Jakarta, Kabar Medsos – 125 hektar lahan pertanian yang ditanami padi dan bawang merah di Kabupaten Probolinggo, Jawa Timur terendam banjir.

“Banjir tersebut telah menggenangi beberapa lahan pertanian masyarakat yang ditanami padi dan bawang merah di dua tiga desa di Kecamatan Gending,” ujar Pelaksana tugas Bupati Probolinggo Timbul Prihanjoko, Sabtu (28/5).

Di Desa Gending tepatnya di Dusun Krajan dan Dusun Buyut mengalami dampak terparah seluas 75 hektar yang ditanami bawang merah dan padi.

Selanjutnya Desa Brumbungan Lor terdapat tanaman bawang merah seluas 20 hektar dan Desa Pesisir tepatnya di Dusun Krajan dan Dusun Kramat menggenangi lahan pertanian yang ditanami padi seluas 30 hektar.

“Untuk mengatasi permasalahan banjir yang meluber ke rumah-rumah warga, Pemkab Probolinggo melalui perangkat daerah dan Forkopimda melakukan rapat koordinasi di Kantor Kecamatan Gending pada Jumat (27/5) setelah terjadinya banjir dan tanggul jebol di kecamatan setempat,” ujar Timbul.

Rapat koordinasi telah dilakukan untuk membahas permasalahan banjir yang terjadi agar nantinya cepat ditangani dengan baik dan tidak terjadi kembali permasalahan banjir.

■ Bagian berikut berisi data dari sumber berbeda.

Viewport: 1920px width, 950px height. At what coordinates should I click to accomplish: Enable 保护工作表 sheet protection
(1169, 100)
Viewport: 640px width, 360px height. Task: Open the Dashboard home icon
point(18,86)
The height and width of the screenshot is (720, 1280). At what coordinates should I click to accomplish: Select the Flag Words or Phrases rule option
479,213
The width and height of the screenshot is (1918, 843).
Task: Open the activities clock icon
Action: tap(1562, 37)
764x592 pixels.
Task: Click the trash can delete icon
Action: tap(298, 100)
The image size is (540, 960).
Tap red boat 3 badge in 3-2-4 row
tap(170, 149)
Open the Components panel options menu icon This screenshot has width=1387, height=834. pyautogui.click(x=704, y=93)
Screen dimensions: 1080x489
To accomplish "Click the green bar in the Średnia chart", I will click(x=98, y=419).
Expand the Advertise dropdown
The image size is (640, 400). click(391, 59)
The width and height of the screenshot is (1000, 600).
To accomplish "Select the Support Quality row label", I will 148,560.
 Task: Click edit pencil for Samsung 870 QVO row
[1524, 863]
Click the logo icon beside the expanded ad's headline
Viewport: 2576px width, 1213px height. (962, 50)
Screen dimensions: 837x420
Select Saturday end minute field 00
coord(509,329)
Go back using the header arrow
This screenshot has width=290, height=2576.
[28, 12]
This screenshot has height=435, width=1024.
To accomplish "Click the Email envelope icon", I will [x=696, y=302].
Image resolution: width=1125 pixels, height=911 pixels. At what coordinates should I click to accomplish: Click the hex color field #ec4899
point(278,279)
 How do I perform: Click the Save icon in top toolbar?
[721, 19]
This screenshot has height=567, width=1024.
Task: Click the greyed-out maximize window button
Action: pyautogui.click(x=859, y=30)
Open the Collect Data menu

“Hasil rakor, Forkopimka beserta kepala desa berupaya melakukan sosialisasi kepada masyarakat dan permasalahan banjir yang harus diselesaikan terutama sungai yang berfungsi menampung air hujan itu untuk dilakukan normalisasi,” katanya.

Rusaknya tanggul sungai merupakan penyebab rumah warga digenangi air. Sehingga harus dilakukan audit aliran sungai untuk mengatasi permasalahan banjir yakni titik-titik mana saja yang harus dilakukan normalisasi.

“Jika nantinya terjadi hujan dengan intensitas yang cukup tinggi selama beberapa jam maka sungai tersebut mampu menampung air hujan dalam jangka panjang,” ujarnya.